Ia melihat Jihan di depan pintu gedung basket. Juna memperhatikan. Ia lalu
menghampiri Jihan.
“Hm, apa dia
tidur di sini?’ gumam Jihan.
“Sedang apa
kau?” Juna mengejutkan Jihan.
Jihan nyaris
melompat. Kantong plastik berisi makanan dan uang kembaliannya terjatuh. “Apa
kau tidak bisa tidak mengejutkan aku?”
Juna tertawa.
“Kau saja yang aneh.”
Jihan membungkuk
memungut plastik itu. “Aduh…uang kembaliannya mana?”
“Ng?” Juna ikut
mencari. “Uang receh?”
“Iya. Itu koin
terakhirku untuk naik bis nanti sore. Aku tidak punya receh lagi. Kalau tidak
pakai receh, mereka suka mengembalikan seenaknya.” Jihan mengitari lantai
sekitar sambil membungkuk mencari koinnya.
“Kenapa kau
tidak protes?”
“Mana sempat.
Kejadiannya terlalu cepat. Aku hanya akan menimbulkan kemacetan. Lagi pula aku
malas ribut.” Jihan melihat sesuatu di samping sepatu Juna. Tampak seperti
ujung koin. “Nah, itu dia!”
“Ng?” Juna
membungkuk melihat sepatunya.
Jihan mendekati
sepatu Juna. Ia memungut koin itu.
“Eh?” Juna ikut
membungkuk.
“Nah! Dapat!” Jihan
berdiri mendadak dengan girangnya.
Duk!!!
“Aww!!” Juna
memekik menutupi wajahnya lalu mundur beberapa langkah.
“Aduh!” Jihan
memegangi kepalanya. Dilihatnya Juna sedang kesakitan menyudutkan diri di
tembok.
Juna membuka
tangan. Ada darah di telapaknya.
“Haff!!” Jihan
terkejut menutup mulut. “Kau terluka?”
Hidung Juna
mengeluarkan darah. Juna menarik bibir bawahnya. Berdarah!
“Uwh!” Jihan
meringis.
Juna melihat Jihan.
“Kau benar-benar keras kepala! Lihat ini!” Jihan mengusap darah di hidungnya.
“Ma-maaf.
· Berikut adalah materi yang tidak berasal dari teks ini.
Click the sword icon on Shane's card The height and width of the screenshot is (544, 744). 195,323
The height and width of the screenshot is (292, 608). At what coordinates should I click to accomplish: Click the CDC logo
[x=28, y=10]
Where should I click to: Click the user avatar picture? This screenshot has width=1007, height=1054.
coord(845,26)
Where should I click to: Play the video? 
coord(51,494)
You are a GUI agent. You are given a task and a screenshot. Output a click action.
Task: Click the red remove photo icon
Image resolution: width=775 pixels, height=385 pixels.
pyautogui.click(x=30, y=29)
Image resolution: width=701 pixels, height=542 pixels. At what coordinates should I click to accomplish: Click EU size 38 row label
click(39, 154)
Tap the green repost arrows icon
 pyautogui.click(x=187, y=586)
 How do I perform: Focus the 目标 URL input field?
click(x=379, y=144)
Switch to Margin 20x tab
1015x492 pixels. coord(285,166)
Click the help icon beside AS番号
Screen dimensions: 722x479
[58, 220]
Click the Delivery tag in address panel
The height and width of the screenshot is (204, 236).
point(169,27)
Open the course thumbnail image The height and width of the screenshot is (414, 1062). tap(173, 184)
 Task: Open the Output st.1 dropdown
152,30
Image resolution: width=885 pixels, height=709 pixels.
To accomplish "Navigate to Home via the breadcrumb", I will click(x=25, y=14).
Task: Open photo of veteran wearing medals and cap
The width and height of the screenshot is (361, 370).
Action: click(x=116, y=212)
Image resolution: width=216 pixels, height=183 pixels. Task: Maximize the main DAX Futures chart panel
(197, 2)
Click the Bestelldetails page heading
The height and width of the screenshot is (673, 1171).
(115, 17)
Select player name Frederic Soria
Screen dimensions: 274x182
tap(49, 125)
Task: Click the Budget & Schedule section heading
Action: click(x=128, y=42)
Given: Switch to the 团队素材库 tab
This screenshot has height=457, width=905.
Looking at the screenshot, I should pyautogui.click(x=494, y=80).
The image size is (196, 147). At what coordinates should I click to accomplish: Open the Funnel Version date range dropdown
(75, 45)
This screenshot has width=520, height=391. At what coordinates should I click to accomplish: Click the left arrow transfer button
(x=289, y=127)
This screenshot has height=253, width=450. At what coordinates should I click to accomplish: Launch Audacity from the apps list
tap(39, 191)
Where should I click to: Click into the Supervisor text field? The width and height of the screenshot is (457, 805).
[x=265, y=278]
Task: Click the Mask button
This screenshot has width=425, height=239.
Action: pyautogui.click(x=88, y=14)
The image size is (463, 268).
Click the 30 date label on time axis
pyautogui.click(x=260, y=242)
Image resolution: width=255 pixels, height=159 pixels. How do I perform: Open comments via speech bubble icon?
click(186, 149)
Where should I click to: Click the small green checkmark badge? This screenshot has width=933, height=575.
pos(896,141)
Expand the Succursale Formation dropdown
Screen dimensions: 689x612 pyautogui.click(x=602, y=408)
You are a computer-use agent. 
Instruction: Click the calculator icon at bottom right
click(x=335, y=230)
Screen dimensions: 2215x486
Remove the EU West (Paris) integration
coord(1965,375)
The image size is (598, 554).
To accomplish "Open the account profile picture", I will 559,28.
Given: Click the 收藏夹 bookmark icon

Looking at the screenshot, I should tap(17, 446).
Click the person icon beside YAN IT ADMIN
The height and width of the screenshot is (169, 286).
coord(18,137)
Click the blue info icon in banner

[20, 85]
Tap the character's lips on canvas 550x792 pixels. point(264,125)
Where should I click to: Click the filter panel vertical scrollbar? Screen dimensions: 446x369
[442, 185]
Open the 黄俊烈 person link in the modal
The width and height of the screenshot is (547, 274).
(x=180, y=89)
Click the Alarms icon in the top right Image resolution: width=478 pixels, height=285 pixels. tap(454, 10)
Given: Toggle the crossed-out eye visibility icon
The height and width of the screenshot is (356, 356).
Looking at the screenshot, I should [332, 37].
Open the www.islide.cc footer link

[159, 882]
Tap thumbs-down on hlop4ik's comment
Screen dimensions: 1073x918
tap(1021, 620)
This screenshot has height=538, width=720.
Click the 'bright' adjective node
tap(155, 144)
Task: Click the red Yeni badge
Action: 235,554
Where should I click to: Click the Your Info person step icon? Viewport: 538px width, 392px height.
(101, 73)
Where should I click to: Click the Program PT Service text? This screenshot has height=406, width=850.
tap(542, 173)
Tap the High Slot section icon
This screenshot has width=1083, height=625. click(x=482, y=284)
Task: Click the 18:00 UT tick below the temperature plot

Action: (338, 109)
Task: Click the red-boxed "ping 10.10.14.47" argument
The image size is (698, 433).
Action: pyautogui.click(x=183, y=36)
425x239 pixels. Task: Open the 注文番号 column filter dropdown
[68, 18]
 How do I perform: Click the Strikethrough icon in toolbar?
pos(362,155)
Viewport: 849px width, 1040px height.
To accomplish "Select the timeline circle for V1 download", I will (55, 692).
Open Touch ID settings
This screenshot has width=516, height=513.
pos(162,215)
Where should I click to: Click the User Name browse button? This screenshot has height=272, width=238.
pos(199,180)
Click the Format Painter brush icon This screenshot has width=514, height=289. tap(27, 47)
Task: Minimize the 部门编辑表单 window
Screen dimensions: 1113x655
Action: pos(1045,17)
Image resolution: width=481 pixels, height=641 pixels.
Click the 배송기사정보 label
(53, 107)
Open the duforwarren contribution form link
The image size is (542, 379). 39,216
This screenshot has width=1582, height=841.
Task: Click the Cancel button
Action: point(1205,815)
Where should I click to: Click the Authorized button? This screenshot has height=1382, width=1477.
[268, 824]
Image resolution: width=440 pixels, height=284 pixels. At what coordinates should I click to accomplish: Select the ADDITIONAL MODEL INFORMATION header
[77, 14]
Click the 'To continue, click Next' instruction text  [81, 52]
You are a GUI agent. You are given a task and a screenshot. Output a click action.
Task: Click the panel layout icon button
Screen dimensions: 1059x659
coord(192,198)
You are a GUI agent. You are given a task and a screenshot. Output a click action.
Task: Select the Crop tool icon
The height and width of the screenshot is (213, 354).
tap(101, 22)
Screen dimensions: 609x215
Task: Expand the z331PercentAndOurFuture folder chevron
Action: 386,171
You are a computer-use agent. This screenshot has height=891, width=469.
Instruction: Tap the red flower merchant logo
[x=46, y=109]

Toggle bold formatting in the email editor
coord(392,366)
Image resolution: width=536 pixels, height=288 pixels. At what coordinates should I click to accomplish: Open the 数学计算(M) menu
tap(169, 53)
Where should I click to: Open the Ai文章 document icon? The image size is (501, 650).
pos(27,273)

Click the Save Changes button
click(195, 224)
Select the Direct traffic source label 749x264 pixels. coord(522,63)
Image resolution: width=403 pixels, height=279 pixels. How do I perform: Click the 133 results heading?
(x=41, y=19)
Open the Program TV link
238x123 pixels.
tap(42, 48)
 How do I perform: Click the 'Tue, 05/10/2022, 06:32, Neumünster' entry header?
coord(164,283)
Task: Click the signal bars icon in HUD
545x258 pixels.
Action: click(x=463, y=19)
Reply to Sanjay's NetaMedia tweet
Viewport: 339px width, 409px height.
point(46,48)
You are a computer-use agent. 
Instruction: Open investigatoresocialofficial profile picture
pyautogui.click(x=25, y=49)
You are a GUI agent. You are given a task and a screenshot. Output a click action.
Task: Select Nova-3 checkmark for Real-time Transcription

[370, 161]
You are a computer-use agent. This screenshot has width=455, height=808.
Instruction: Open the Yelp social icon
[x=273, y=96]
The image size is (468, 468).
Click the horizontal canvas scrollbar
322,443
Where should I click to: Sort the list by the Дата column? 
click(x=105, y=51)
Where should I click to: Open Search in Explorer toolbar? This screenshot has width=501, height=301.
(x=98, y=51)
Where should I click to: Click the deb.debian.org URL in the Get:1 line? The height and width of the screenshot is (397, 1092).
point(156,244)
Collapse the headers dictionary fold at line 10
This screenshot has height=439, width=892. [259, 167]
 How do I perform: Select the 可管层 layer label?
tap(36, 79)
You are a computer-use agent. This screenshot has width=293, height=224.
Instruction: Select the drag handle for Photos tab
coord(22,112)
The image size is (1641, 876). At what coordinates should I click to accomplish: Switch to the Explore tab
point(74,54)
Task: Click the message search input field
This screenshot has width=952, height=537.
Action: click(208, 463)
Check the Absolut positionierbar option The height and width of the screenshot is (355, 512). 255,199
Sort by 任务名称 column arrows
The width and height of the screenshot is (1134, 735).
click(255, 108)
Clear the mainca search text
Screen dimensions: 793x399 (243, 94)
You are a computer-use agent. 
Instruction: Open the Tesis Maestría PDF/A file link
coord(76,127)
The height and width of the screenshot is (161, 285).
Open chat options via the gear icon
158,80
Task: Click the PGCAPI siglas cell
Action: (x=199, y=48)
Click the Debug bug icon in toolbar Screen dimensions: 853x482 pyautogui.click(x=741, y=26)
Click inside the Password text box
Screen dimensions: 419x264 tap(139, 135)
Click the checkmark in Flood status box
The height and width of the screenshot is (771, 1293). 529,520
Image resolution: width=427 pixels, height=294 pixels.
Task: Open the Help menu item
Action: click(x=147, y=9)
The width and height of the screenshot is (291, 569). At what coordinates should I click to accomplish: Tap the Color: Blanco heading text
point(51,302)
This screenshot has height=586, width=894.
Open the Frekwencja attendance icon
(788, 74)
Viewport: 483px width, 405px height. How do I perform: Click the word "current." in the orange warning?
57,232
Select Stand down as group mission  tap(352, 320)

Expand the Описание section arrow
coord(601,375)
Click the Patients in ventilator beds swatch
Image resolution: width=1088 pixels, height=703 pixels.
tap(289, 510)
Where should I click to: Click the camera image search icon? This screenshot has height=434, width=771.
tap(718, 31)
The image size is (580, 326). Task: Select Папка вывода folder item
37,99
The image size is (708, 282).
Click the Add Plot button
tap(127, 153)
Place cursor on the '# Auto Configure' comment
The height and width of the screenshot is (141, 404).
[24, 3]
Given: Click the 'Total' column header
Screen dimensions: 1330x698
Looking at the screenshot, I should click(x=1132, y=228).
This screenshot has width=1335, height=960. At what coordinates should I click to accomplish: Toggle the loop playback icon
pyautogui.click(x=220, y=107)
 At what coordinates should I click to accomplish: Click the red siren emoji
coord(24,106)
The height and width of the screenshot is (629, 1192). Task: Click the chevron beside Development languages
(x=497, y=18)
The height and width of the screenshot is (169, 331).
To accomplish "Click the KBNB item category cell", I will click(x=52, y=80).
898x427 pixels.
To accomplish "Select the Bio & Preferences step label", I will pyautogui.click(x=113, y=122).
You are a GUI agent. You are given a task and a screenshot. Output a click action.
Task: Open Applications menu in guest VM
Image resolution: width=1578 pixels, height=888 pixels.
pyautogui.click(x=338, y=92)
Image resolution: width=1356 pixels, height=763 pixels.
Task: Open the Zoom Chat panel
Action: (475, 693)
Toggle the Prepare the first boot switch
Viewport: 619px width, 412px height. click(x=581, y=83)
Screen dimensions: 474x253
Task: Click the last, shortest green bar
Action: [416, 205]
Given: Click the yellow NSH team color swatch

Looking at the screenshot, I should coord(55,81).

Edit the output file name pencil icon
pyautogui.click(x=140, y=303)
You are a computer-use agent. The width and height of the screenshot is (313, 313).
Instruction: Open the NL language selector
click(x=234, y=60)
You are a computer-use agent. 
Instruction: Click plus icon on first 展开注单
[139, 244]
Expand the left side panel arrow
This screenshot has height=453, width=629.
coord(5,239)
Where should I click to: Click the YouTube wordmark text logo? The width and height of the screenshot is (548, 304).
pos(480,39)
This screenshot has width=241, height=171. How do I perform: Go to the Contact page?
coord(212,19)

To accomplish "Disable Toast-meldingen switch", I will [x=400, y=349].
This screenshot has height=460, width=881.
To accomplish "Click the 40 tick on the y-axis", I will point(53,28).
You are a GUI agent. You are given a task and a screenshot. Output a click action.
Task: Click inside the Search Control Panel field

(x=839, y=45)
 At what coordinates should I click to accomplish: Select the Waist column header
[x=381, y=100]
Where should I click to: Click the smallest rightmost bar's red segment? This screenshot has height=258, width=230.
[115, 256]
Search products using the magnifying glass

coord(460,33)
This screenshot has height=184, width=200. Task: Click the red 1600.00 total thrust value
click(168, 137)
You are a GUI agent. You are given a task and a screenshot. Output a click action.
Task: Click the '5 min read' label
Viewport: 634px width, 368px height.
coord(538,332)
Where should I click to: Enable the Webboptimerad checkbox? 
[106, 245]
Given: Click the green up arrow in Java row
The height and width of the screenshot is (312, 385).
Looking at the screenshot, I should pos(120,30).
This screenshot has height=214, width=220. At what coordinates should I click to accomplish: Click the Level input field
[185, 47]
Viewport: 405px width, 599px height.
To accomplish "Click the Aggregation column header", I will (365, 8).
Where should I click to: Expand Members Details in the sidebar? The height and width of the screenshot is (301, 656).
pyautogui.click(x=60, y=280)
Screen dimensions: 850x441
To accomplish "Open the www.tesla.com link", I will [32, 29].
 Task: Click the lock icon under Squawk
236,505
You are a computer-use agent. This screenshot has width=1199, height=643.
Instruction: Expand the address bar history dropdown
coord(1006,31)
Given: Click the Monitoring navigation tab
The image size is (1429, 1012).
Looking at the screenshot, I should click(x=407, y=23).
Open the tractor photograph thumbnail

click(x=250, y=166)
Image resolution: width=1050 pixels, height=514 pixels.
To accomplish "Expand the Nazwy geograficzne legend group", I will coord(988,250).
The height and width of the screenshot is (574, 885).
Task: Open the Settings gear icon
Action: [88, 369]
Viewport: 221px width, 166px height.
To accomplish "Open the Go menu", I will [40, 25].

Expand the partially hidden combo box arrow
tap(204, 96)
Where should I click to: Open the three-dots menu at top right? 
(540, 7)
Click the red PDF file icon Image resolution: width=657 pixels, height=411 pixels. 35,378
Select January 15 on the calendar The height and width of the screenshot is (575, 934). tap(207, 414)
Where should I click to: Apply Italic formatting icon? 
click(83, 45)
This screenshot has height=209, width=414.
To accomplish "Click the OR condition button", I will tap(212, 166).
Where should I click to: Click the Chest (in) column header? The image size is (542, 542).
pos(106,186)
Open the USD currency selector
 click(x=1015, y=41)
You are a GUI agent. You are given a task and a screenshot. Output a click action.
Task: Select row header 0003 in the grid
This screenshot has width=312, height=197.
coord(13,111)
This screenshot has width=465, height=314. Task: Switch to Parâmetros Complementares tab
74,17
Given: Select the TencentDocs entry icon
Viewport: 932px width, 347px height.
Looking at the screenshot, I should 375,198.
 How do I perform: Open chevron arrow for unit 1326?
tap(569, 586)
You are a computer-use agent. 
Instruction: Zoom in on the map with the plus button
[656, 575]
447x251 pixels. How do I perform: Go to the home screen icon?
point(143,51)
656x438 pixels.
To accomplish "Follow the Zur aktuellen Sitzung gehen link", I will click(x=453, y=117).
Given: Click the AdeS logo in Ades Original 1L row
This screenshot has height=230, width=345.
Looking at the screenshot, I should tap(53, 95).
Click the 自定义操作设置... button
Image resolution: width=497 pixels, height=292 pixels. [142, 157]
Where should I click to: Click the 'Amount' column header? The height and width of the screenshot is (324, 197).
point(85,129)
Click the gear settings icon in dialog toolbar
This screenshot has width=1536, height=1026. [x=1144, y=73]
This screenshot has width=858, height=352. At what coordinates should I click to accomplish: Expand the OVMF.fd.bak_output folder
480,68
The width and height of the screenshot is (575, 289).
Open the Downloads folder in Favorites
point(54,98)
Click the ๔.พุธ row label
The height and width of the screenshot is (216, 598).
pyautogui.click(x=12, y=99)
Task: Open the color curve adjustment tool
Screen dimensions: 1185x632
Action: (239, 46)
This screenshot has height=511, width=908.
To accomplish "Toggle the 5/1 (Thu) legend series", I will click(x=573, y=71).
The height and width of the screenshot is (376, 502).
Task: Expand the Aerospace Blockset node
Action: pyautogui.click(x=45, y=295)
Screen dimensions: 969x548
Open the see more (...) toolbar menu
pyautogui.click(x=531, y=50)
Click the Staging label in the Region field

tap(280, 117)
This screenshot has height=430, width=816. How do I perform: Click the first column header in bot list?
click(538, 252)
Aku
tidak sengaja. Lagi pula untuk apa kau ikut merunduk. Aku kan tidak tahu.”
Kepala Jihan
menabrak hidung Juna dan membuat bibir Juna tergigit sendiri tidak sengaja.
“Kau ini! Sudah
berbuat tiba-tiba, masih mengelak!”
“Aduh…sudah-sudah,
sebaiknya kita ke ruang kesehatan. Itu pasti sakit sekali.” Jihan panik
mendekati Juna.
“E-eh!” Juna
mundur. “Tidak usah. Aku sendiri saja.”
“Hm? Kenapa?” Jihan
tertahan.
“Aku baik-baik
saja.” Tangan Juna berlumuran darah. Ia bingung untuk membersihkannya.
“Oh, iya!” Jihan
merogoh saku celananya. “Ini! Pakai ini saja!”
Juna
memperhatikan sapu tangan yang diberikan Jihan.
“Ini bersih. Aku
baru mengambilnya dari lemariku. Belum kupakai sama sekali.”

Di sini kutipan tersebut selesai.